今回の事件においては、現地から正確な情報が日本国内に届かない事に対する不安・不満が非常に大きいように思えます。ニュース解説などでは日常の情報収集活動だとか地道な交流活動をしておいてこそ非常時の情報確保が可能となるのだといった声が発せられています。それは尤もなことだと思いますが。
それは良いとして、気になったのが「現地の情報取得・管理」に対する過度の期待があるように思えたことです。日本ではテレビ・ラジオ・インターネット等を通して事件・事故の情報は非常に速やかに流れることが当たり前となっています。日航ジャンボジェット墜落事故の際、現場を管轄していた長野県・山梨県のNTT関係者は事故現場における関係者(救援隊・マスコミ等)の通信確保のために無線機を背負って現場に急行したのだした。
日本においては都市部では通信網が行き届いているし、僻地であっても様々な通信手段を即座に構築できるような体制が準備されています。しかしそのような国は世界の中ではほんの一握りの国でしかないことは理解しておくべきだと思います。こうした備えは国土の広さとか、砂漠などの自然環境条件によって更に構築が難しくなります。これは通信に限らず、電力、交通網、医療施設等のインフラ設備には共通的にあてはまることだと思います。
日本人が外国で陥り易い「危険」、あるいは日本に住んでいて外国に状況に原を立てたりしてしまう原因は、外国の状況は日本に近いだろうと推測してしまうところから来ると思います。当然ですが日揮からの現地派遣社員はそのことは十分承知のはずです。しかし現地での警備体制整備だとか、銃器類の準備等、自分達の安全は自分達で守るための準備がどれくらいなされていたか。またそういう必要性を日本から推測して金を費やしても準備していたかどうか。
嘗て内戦終了前のスリランカで勤務していた頃、スリランカ政府関係機関に転出した嘗てのトップを訪ねた時、自分の机から政府から貸与されている「護身用ピストル」を取り出して見せてもらったことや、私の通勤用の車のトランクには常に防弾チョッキが積まれていたことを思い出しました。勿論そういう装備があったとしても今回のテロ事件に対処できたとは言いませんが。

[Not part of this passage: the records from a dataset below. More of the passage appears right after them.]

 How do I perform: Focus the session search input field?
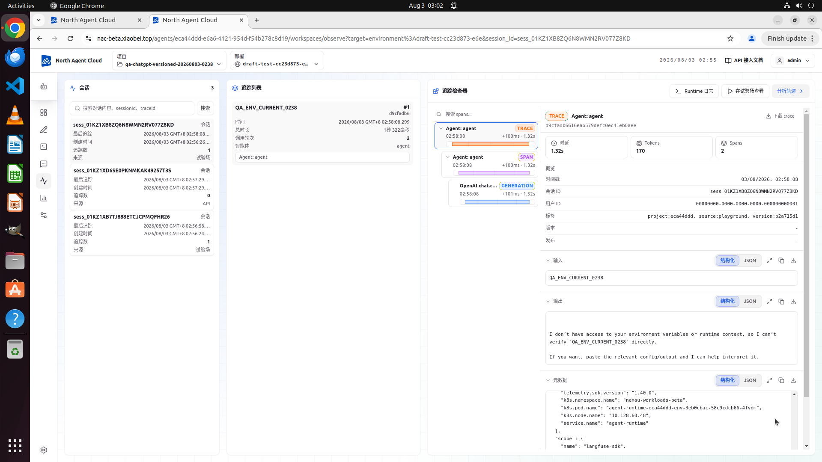(x=132, y=108)
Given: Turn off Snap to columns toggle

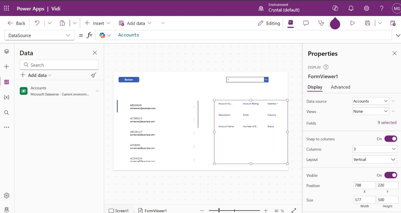Looking at the screenshot, I should point(390,139).
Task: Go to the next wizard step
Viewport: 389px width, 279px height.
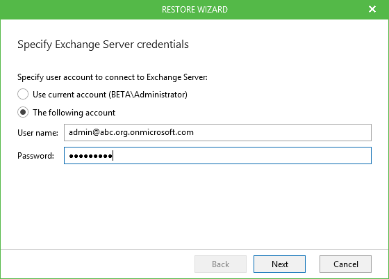Action: tap(279, 264)
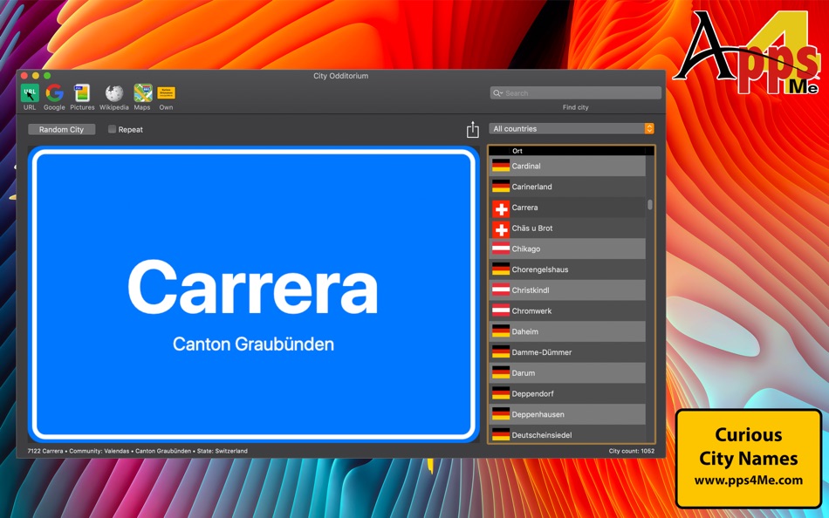Select the URL toolbar icon

[29, 94]
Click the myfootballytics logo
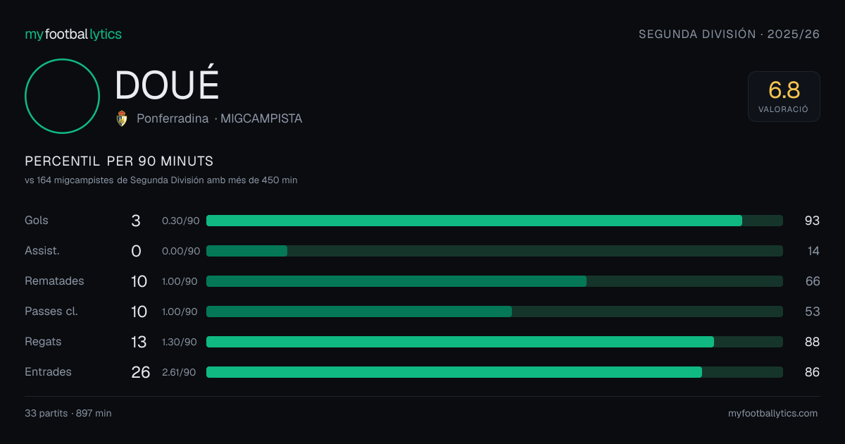Image resolution: width=845 pixels, height=444 pixels. click(73, 34)
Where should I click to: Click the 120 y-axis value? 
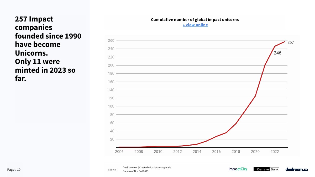(111, 98)
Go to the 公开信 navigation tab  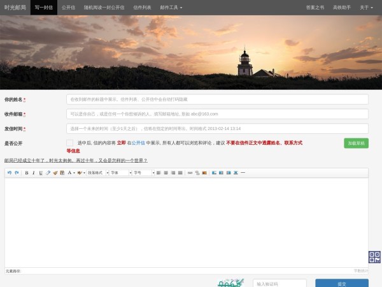pyautogui.click(x=68, y=8)
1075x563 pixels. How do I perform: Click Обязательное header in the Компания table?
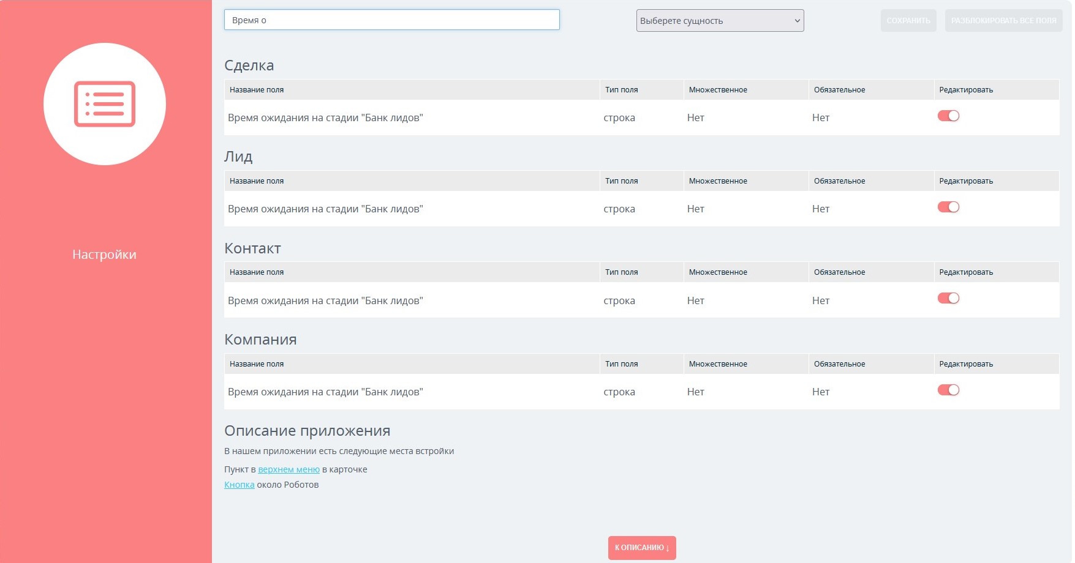point(839,364)
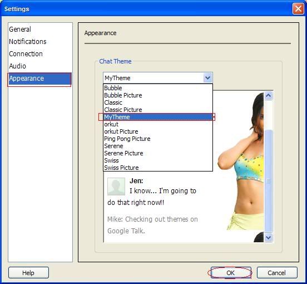Confirm settings with the OK button
Screen dimensions: 307x284
pyautogui.click(x=231, y=273)
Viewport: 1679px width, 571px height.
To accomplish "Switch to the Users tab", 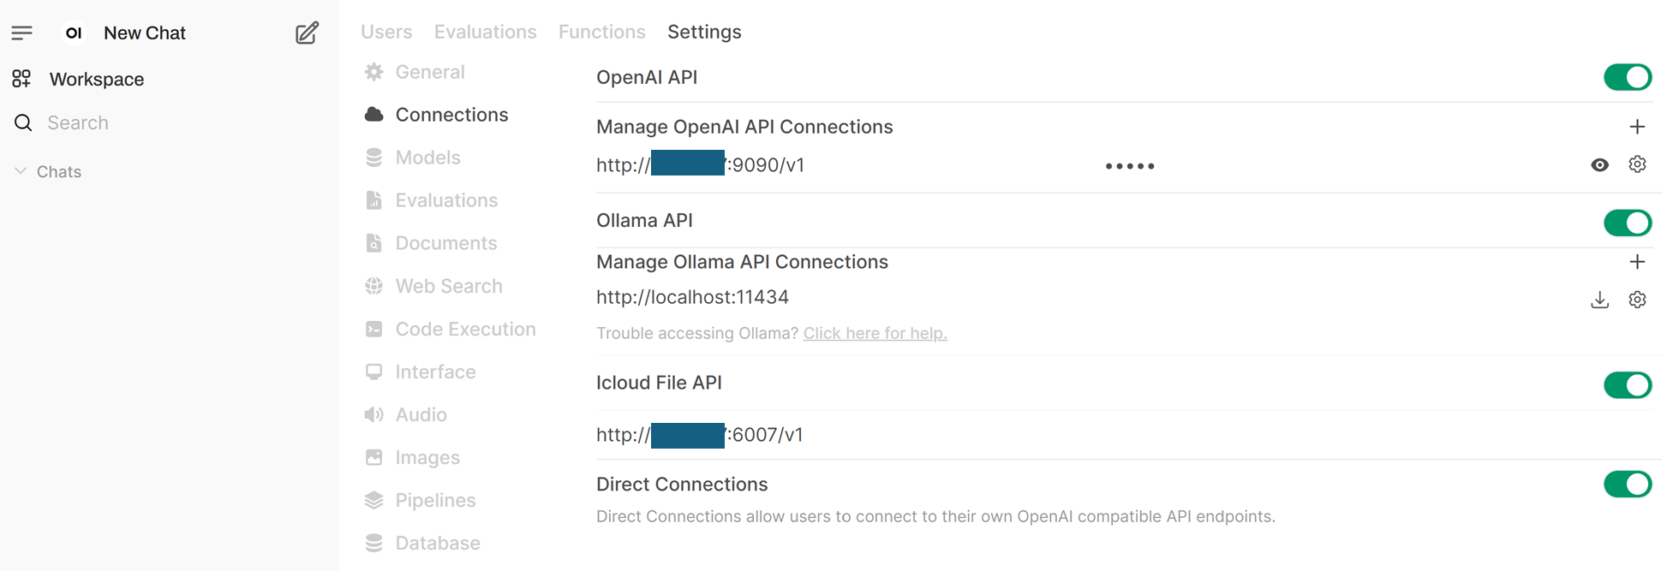I will click(385, 33).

今回のテロ発生に際して、日本、アメリカ、イギリス、フランス、ベルギー等の政府の対応において日本だけが非常に特殊な反応をしているように思えました。テロとの対決においては毅然としたかつ素早い対応の必要性だと痛感しました。日本政府の対応は、まず状況の把握に努めて人質の人命を最大限尊重した対応を取ることとなったことでしょう。そうすると武力解決のタイミングを逸することになりかねません。これから人質の犠牲者数は増えることとなるでしょうが、それでもアルジェリア政府の対応方法を評価する世界各国の雰囲気は崩れないでしょう。

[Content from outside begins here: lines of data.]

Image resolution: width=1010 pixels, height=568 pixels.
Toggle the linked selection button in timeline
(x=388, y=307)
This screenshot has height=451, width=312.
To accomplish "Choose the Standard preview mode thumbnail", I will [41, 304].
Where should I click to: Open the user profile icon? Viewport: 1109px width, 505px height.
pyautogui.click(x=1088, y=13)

日本国憲法前文には「平和を愛する諸国民の公正と信義に信頼して、われらの安全と生存を保持しようと決意した。われらは、平和を維持し、専制と隷従、圧迫と偏狭を地上から永遠に除去しようと努めている国際社会において、名誉ある地位を占めたいと思う。」と書かれていますが、世界には平和を愛さない勢力もあることは事実です。そういう勢力に対して国民・政府はどのように対処するのか。残念ながら現憲法が想定している世界はまだまだ実現していないというところでしょうか。